Film Reviews:

The Spy Who Loved Me

(Lewis Gilbert, UK, 1977)

There's plenty of gadets, gimmicks and gags in this, the tenth Bond outing, but veteran director Lewis Gilbert keeps them largely in check and they never threaten to overpower the storyline. Tension and drama are to the fore and after the dismal Man With The Golden Gun this (the third film with Roger Moore) is something of a revelation. Nuclear submarines are disappearing from the high seas and Britain and the Soviet Union join forces in tracking down the force responsible. This puts female Major Anya Amasova (Barbara Bach) alongside Bond in his mission. The trails leads to a marine biologist called Karl Stromberg, who is, of course, mad.
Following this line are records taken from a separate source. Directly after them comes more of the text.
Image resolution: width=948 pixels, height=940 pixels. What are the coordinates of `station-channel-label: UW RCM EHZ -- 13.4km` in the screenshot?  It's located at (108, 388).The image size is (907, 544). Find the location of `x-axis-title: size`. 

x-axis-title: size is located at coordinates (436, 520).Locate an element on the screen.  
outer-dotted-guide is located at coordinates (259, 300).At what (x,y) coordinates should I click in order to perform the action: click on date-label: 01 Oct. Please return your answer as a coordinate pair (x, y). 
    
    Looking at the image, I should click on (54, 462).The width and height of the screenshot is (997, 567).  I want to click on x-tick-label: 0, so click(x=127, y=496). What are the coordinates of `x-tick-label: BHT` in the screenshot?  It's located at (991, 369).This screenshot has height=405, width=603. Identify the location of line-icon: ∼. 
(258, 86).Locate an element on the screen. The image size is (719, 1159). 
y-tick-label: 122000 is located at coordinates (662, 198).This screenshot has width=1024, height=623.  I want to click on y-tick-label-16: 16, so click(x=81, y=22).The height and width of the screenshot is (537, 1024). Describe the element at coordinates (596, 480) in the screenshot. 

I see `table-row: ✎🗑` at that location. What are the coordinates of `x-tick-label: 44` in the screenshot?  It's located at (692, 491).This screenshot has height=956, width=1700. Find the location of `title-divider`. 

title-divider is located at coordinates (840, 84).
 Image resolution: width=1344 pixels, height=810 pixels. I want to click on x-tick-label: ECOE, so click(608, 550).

He plans to use the missiles from the submarines on Moscow and New York (what's wrong with London?) as just a taster of his planned redevelopment of the surface world. He can then create his own perfect world beneath the seas. Nutter.

It's amusing to see the two agents trying to out do each other and Bach is certainly one of the better 'Bond women'. While she might represent the thinking man's crumpet, Caroline Munroe is fortunately at hand, looking terrifically tarty, to supply the expected bikini-clad glamour. For some reason, Fleming let the filmmakers use his title but not the plot from The Spy Who Loved Me. Therefore, expressing a remarkable lack of imagination, screenwriters Christopher Wood and Richard Maibaum decided to go back ten years and plunder the basic storyline from an earlier film in the series and recycle it.

The plot for TSWLM is an unsubtle reworking of the fifth entry, the 1967 You Only Live Twice. Here the oceans are substituted for the space of the earlier film, and instead of the space ships 'swallowing' other spacecraft, here it is huge tankers whose bows open to do exactly the same. This leads to the famous tanker interior finale and the biggest Bond sets to date. Whilst this is an apparently realistic set, production designer regular Ken Adams does get to go overboard (no pun intended) when designing villain Stromberg's floating laboratory. A black spherical construction with spider-like legs that rises up out of the ocean to dramatic effect. From an opening with one of the most memorable pre-credits sequences for a Bond film (the cliff-top ski jump culminating in the Union Jack paracheute) this goes on to be the first really strong entry for Roger Moore.